■ SHORT PROBLEM ■
In the post about Matisse's mirrors, why does the writer find it unsurprising that the Centre Pompidou exhibition includes no works with mirrors? Answer in one to three sentences.

■ PASSAGE SHOWN ■
As we all know, Henri Matisse has been painting one and the same painting all his life,
the one above one infine canvas that can be called “Nude with Her Flower.” (It’s either immediately seen, of if not seen immediately, you need to look at the section (*)). Basically, all his works can be seen as the sketches and studies for that one main painting (or it itself can been seen as one life-long series.)
The public is traditionally kept uninformed about this almost obsessive seriality of Matisse; art critics talk about colors, and compositions, and atmosphere, but on the ‘serial obsessiveness’ of his works. But something is changing, even if slowly; i_shmael writes about an exhibition in the Centre Pompidou, that somehow highlights this ‘seriality’ of the French master, and shows the pieces of this infinite canvas he was creating.
It so happened that there are no works with mirrors at this exhibition (or may be they are there, but didn’t get into the catalogue or to the nice short movie about this event they made). Which is not so surprising: like many other authors with the Dionysian taste, Matisse didn’t pay much attention to mirrors, and the majority of his works contant none of them. Mirrors, as we know, are liked by exquisitely refined, reflective and decadent masters, and all these qualities are not of Matisse.
Still, a complete lack of mirrors in such an exhibition seems to strange; however Dionysian, Matisse did painted a few mirros in his life, and those do have distinctive serial character, too.
This short posting will be therefore trying to fill the exhibited gap, and presents a few mirrors of Matisse
It is interesting that the first mirrors Matisse painted at the very beginning of his art life, already during the Fauvist period:
La coiffure (1901)

■ INFORMATION SUPPLIED ■
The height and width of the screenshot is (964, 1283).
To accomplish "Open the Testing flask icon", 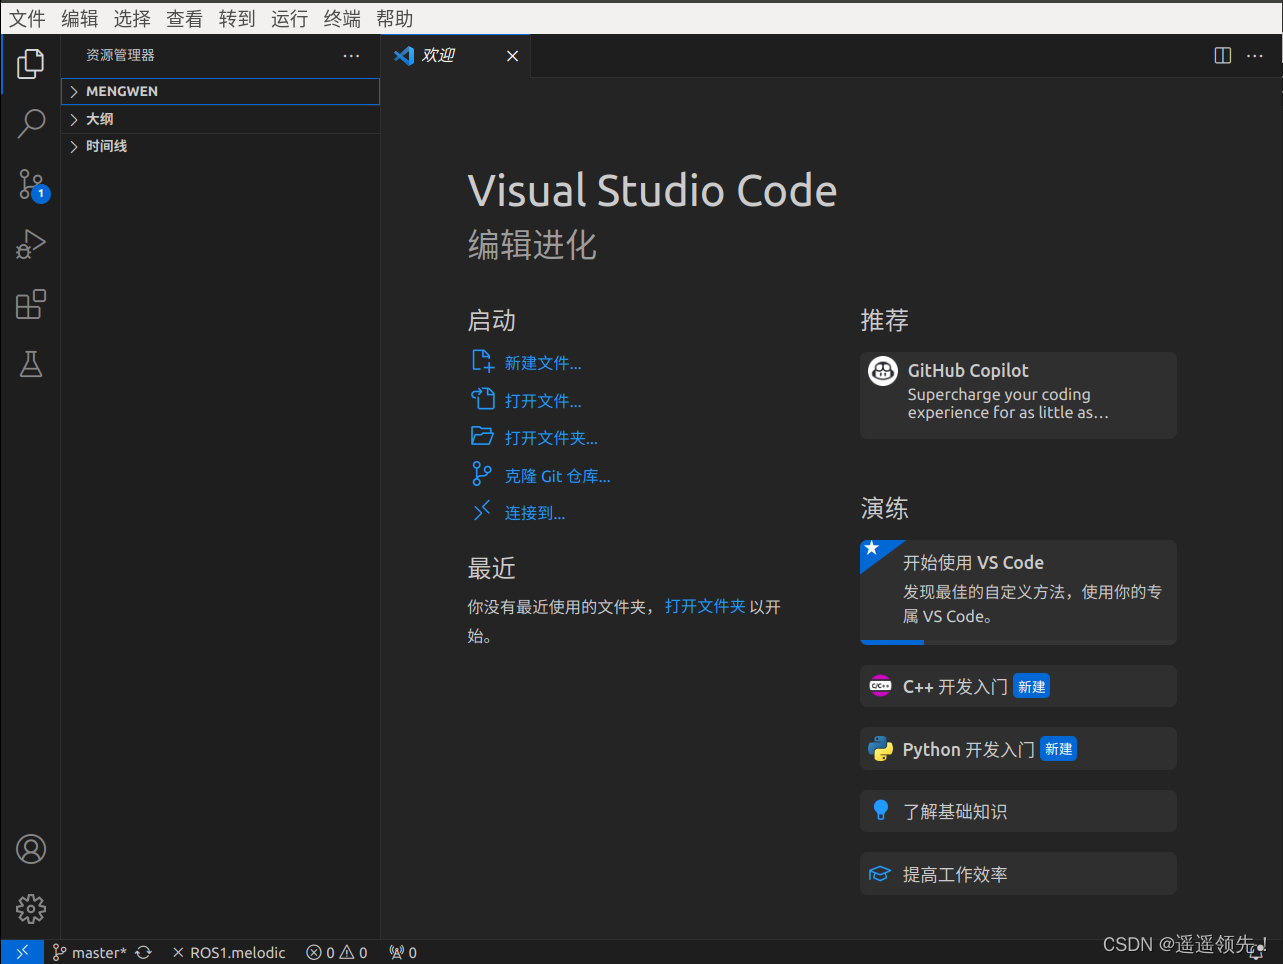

■ OUTPUT BELOW ■
Like many other artists with a Dionysian taste, Matisse paid little attention to mirrors, and most of his works contain none. Mirrors appeal to exquisitely refined, reflective and decadent masters, and the writer holds that none of these qualities belong to Matisse.